While the matter was still undetermined, his uncle, Joseph Ball, who, having married an English lady, had settled as a lawyer in London, wrote as follows to his sister Mary, the mother of Washington, in a letter dated at Strafford-by-Bow, May the 19th, 1747: "I understand that you are advised, and have some thoughts of putting your son George to sea. I think he had better be put apprentice to a tinker; for a common sailor before the mast has by no means the liberty of the subject; for they will press him from a ship where he has fifty shillings a month, and make him take twenty-three, and cut, and slash, and use him like a negro, or rather like a dog. And as to any considerable preferment in the navy, it is not to be expected, as there are always so many gaping for it here who have interest, and he has none. And if he should get to be master of a Virginia ship, (which it is very difficult to do,) a planter that has three or four hundred acres of land, and three or four slaves, if he be industrious, may live more comfortably and have his family in better bread, than such a master of a ship can. He must not be too hasty to be rich, but go on gently and with patience as things will naturally go. This method without aiming at being a fine gentleman before his time, will carry a man more comfortably and surely through the world than going to sea, unless it be a great chance indeed. I pray God keep you and yours.

"Your loving brother,

"JOSEPH BALL."[458:A]

At length the mother's affectionate opposition prevented the execution of this scheme. George Washington now devoted himself to his studies, especially the mathematics and surveying.

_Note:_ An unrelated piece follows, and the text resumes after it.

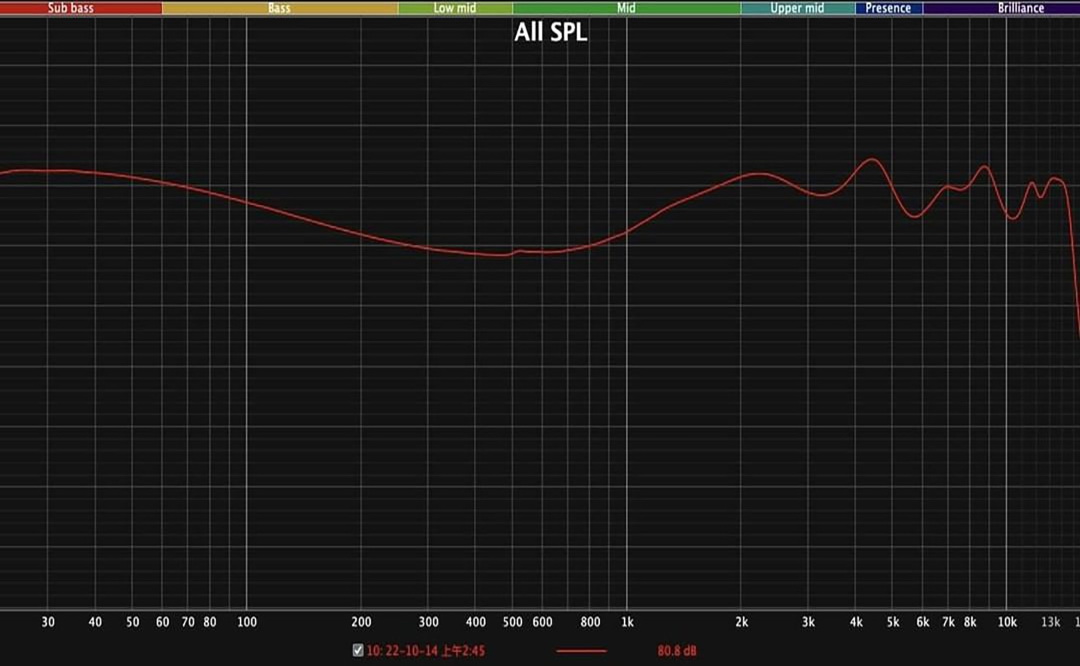
Task: Click the 100 frequency axis label
Action: (247, 621)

The marriage of his brother, Lawrence Washington, with Miss Fairfax, introduced George to the favor of Thomas Lord Fairfax, proprietor of the Northern Neck, who gave him an appointment as surveyor. He was now little more than sixteen years of age. After crossing the Blue Ridge, the surveying party, including George Fairfax, entered a wilderness where they were exposed to the inclemency of the season, and subjected to hardship and fatigue. It was in the month of March, in the eventful year 1748; snow yet lingered on the mountain-tops, and the streams were swollen into torrents. The survey-lands lay on the Shenandoah, near the site of Winchester, and beyond the first range of the Alleghanies, on the south branch of the Potomac, about seventy miles above Harper's Ferry. This kind of life was well fitted to train young Washington for his future career: a knowledge of topography taught him how to select a ground for encampment or for battle; while hardy exercise and exposure invigorated a frame naturally athletic, and fitted him to endure the privations and encounter the dangers of military life. He now became acquainted with the temper and habits of the people of the frontier, and the Indians; and grew familiar with the wild country which was to be the scene of his early military operations. His regular pay was a doubloon (seven dollars and twenty cents) a day, and occasionally six pistoles (twenty-one dollars and sixty cents.)

Appointed by the president of William and Mary College, in July, 1749, a public surveyor, he continued to engage in this pursuit for three years, except during the rigor of the winter months. Lord Fairfax had taken up his residence at Greenway Court, thirteen miles southeast of the site of Winchester. A graduate of Oxford, accustomed to that society in England to which his rank entitled him, fond of literature, and having contributed some numbers to the Spectator, this nobleman, owing to a disappointment in love, had come to superintend his vast landed possessions, embracing twenty-one large counties, and live in the secluded Valley of the Shenandoah. Here Washington, the youthful surveyor, was a frequent inmate; and here he indulged his taste for hunting, and improved himself by reading and conversing with Lord Fairfax.


FOOTNOTES:

[453:A] Sparks' Writings of Washington, ii. 478; Irving's Washington, i. 59.

[453:B] At Bath, in Virginia.

[454:A] Sparks' Writings of Washington, ii. 481.

[454:B] Foote's Sketches, 219.

[456:A] Chalmers' Hist. of Revolt of Amer. Colonies, ii. 199.

[458:A] Bishop Meade's Old Churches, etc.